Les quatre premiers jours du mois de Ramadan n’ont pas suffi à apaiser la vague de cherté qui pèse sur les ménages marocains. Les prix de plusieurs produits de base restent à des niveaux élevés dans les souks hebdomadaires et les points de vente au détail, alimentant des interrogations croissantes sur l’efficacité des mesures de régulation du marché durant cette période de pic de consommation.
Lors d’une tournée dans plusieurs marchés, il a été constaté que les prix de la viande rouge stagnent entre 110 et 120 dirhams le kilogramme dans plusieurs villes, malgré les mesures précédemment annoncées par le gouvernement, qu’il s’agisse de l’ouverture des importations ou du soutien aux professionnels. Des citoyens affirment que ces tarifs rendent la viande inaccessible pour de larges franges de la population, particulièrement les ménages à revenus limités qui peinent à concilier les exigences du mois sacré et leurs moyens disponibles.
Le poisson, très prisé durant le Ramadan, enregistre lui aussi des prix élevés, touchant même les variétés les plus consommées (sardines et anchois), ce qui renforce le sentiment d’un déséquilibre entre l’offre et la demande chez les consommateurs.
Les professionnels lient cette situation aux coûts du transport, de la distribution et à la multiplication des intermédiaires, tandis que les consommateurs estiment que les mécanismes de contrôle n’ont pas encore réussi à freiner la spéculation.
Il est à rappeler que le gouvernement, présidé par Aziz Akhannouch, avait pourtant assuré, avant le début du Ramadan, la mobilisation de commissions mixtes pour surveiller les prix et lutter contre le monopole.

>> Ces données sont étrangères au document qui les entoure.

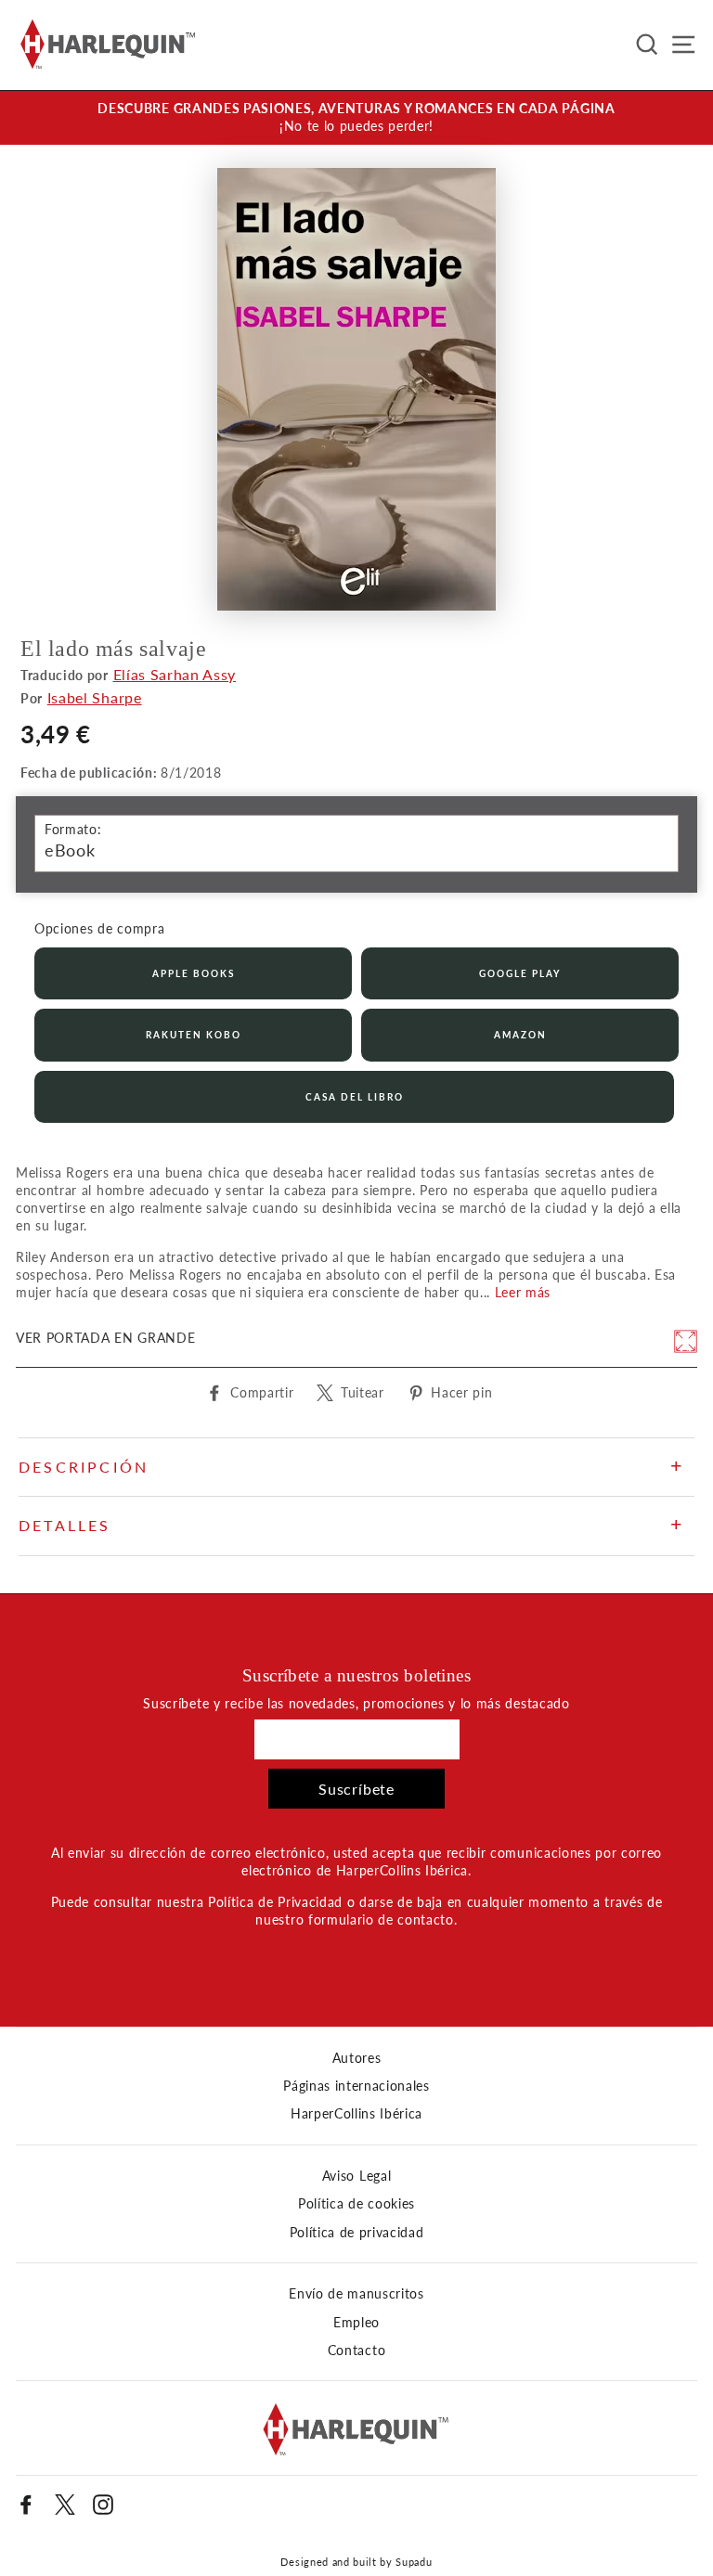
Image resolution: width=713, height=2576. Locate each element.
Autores (357, 2058)
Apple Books (193, 973)
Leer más (523, 1292)
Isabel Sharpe (94, 697)
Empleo (356, 2322)
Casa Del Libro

Cependant, la persistance des plaintes concernant l’écart des prix entre les marchés place ces mesures sous la loupe de l’opinion publique, faute d’un impact concret sur le pouvoir d’achat.
Sur les réseaux sociaux, l’indignation face à la cherté de la vie se poursuit, les citoyens exprimant leur mécontentement devant le fossé séparant les déclarations officielles de la réalité quotidienne des marchés. Des observateurs estiment que la gestion de cette période nécessite des mesures plus fermes, comme le durcissement des sanctions contre les spéculateurs ou le renforcement de la transparence dans les circuits de distribution.
Alors que le Ramadan entame son quatrième jour, le défi reste entier pour les autorités compétentes : prendre des mesures efficaces pour garantir la stabilité des prix et protéger le consommateur, afin que ce mois se déroule dans la sérénité plutôt que dans l’inquiétude liée aux dépenses du quotidien.